Parmi la quarantaine de producteurs de fraises installés sur la presqu’île de Plougastel, en face de Brest, Benoît et Aude Cuzon sont les seuls cultivateurs à la fois bio et en pleine terre. Un choix cohérent avec l’histoire de cette célèbre fraise, qui pourrait aider à préserver sa spécificité.

À Plougastel-Daoulas, les effluves des fraiseraies font partie du quotidien depuis plus de trois siècles. « L’été, on peut les sentir en se promenant dans les chemins environnants. Elle s’échappe par les côtés des tunnels. En général, c’est bon signe », sourit Aude Burger-Cuzon. (...)

« Nous avons nommé notre exploitation Lapic sivi, en hommage au nom des cabanes utilisées autrefois pendant la cueillette ». Des tunnels sont installés de part et d’autre de cette fraiseraie d’un hectare.
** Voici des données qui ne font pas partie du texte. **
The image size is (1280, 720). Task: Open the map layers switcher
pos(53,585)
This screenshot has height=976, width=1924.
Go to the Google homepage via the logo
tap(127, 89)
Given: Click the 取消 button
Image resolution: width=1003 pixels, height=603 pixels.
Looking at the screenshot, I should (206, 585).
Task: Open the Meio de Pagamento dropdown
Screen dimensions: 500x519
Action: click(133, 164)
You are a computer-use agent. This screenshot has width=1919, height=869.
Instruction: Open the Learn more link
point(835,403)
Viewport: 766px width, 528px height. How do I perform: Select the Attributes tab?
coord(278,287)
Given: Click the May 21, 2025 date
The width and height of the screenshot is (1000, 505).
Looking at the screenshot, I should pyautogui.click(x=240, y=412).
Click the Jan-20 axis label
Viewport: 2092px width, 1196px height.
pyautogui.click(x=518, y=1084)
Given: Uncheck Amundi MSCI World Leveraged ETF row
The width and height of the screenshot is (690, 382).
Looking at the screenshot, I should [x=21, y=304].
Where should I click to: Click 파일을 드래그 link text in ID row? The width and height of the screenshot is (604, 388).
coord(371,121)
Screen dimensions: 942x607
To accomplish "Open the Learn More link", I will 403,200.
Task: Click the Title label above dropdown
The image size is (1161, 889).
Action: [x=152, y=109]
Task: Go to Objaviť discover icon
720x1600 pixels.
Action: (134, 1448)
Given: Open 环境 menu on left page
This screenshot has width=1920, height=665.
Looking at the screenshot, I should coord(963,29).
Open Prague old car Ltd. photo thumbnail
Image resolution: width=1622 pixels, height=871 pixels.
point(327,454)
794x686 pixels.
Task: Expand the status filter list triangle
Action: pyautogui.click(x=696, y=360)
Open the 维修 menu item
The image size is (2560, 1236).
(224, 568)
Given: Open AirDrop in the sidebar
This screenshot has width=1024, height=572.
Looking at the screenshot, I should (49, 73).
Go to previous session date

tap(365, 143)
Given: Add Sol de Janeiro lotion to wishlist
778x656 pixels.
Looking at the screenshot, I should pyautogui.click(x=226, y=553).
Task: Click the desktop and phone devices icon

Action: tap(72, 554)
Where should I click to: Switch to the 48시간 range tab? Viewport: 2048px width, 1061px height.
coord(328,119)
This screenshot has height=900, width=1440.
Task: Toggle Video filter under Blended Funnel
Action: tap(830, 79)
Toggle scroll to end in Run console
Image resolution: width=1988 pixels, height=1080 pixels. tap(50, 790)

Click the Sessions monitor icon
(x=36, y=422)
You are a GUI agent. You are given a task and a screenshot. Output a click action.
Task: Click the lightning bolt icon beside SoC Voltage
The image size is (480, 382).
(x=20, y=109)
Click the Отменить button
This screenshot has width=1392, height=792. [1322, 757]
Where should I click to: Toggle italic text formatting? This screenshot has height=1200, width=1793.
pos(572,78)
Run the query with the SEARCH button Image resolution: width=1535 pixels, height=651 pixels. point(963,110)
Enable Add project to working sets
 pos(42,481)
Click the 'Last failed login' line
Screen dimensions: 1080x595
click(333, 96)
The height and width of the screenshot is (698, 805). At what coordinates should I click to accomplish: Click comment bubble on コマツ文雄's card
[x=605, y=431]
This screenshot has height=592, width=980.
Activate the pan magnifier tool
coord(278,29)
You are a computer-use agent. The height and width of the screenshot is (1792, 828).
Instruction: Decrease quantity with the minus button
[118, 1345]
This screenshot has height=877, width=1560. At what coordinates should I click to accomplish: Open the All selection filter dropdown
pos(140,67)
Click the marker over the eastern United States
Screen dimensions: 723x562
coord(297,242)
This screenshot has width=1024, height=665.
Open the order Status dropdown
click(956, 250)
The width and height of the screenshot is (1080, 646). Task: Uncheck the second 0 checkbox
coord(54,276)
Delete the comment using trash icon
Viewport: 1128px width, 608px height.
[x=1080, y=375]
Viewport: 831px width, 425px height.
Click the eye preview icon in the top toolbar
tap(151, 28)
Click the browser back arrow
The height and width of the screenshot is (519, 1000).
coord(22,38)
Plusieurs variétés — capriss, flair, ciflorette et dream — y poussent bien au chaud sous un parterre de bâches noires aux traits verts en pleine terre et en bio. Un choix qui tranche par rapport à leurs confrères voisins, parmi lesquels 90 % ont choisi le « jardin suspendu », autrement dit, en hors-sol. (...)

Le bassin de Plougastel-Daoulas, berceau de la fraise bretonne, s’étend sur plusieurs communes voisines. Entre 200 et 250 fraisiculteurs y produisent 2 000 à 3 000 tonnes de fraises chaque année. Une grosse partie d’entre eux travaillent sous d’imposantes serres, dont beaucoup sont régulièrement chauffées l’hiver, pour la marque de la Société maraîchère de l’Ouest (SMO), Savéol, également leader du marché de la tomate française.

Une poignée de fraisiculteurs ont choisi la pleine terre, en conventionnel. Et les époux Cuzon sont les seuls installés en bio. Un comble, lorsque l’on se penche sur l’histoire et la tradition locale.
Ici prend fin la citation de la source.